Continue in 2 seconds

Data Profiling in a Compliance World

By
  • Amiya Mansingh, Sreedhar Srikant
Published
  • October 01 2005, 1:00am EDT

Recent regulatory intiatives such as Basel II, Sarbanes-Oxley and HIPAA have led to increasing responsibility for managing enterprise data assets. Data management is increasingly seen as a crucial component of the overall enterprise architecture. Due to new and emerging compliance requirements, enterprise data is now more scrutinized than enterprise applications. Compliance regulations specifically highlight the need for having sound data policies, procedures and processes to ensure data accuracy.

Before we delve into the details of compliance initiatives, let us examine another regulated industry: supply of potable water (regulations enforced by the Environmental Protection Agency). This regulation mandates the water quality level required for it to be deemed potable. Town planners must have an effective plan that encompasses systems, people and processes needed to deliver the quality level mandated by the regulations.

The planning process starts with the identification of potential sources of potable water. Once the sources are identified (depending on quality, growth needs and other parameters) the final set of sources is selected.
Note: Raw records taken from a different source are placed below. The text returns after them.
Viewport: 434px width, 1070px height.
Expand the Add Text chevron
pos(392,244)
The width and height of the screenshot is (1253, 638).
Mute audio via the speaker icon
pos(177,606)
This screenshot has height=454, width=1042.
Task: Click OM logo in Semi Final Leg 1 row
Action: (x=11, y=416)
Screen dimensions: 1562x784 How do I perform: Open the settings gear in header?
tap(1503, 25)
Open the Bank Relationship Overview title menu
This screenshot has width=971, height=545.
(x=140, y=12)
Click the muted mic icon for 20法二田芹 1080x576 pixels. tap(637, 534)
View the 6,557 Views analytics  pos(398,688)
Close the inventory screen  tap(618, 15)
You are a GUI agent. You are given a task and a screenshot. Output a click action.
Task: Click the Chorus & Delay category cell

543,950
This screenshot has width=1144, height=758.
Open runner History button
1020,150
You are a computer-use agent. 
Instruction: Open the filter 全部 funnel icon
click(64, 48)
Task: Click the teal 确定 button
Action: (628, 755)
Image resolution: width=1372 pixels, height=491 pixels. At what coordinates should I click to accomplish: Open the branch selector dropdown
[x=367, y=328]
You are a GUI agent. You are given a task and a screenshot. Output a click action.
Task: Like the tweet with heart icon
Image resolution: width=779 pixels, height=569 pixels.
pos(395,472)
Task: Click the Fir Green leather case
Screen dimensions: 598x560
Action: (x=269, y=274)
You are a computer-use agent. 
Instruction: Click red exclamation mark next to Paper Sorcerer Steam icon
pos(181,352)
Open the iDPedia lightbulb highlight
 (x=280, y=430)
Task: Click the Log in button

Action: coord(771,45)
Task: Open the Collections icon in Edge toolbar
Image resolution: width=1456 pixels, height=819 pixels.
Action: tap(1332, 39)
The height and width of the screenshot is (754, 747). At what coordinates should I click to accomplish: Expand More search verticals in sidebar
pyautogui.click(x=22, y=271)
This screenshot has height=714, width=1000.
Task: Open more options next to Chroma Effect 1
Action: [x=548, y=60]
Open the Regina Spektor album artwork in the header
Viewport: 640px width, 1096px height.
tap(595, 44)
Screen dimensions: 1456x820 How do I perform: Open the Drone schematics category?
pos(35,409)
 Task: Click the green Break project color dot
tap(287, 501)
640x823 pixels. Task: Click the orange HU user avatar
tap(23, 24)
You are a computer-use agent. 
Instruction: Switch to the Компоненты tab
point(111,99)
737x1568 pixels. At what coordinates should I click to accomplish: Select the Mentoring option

To ensure water quality, a filtration system needs to be in place, and this could be implemented at the point of delivery or as a centralized system. A centralized approach is typically chosen due to scale, efficiency and control. For the central filtration system to work effectively, city planners design holding tanks where water can flow through a series of cleansing processes before being delivered. Even though most systems are foolproof to ensure highest quality, city planners institute regular monitoring of water quality.  It is safe to say that water quality regulation is a stable and mature process.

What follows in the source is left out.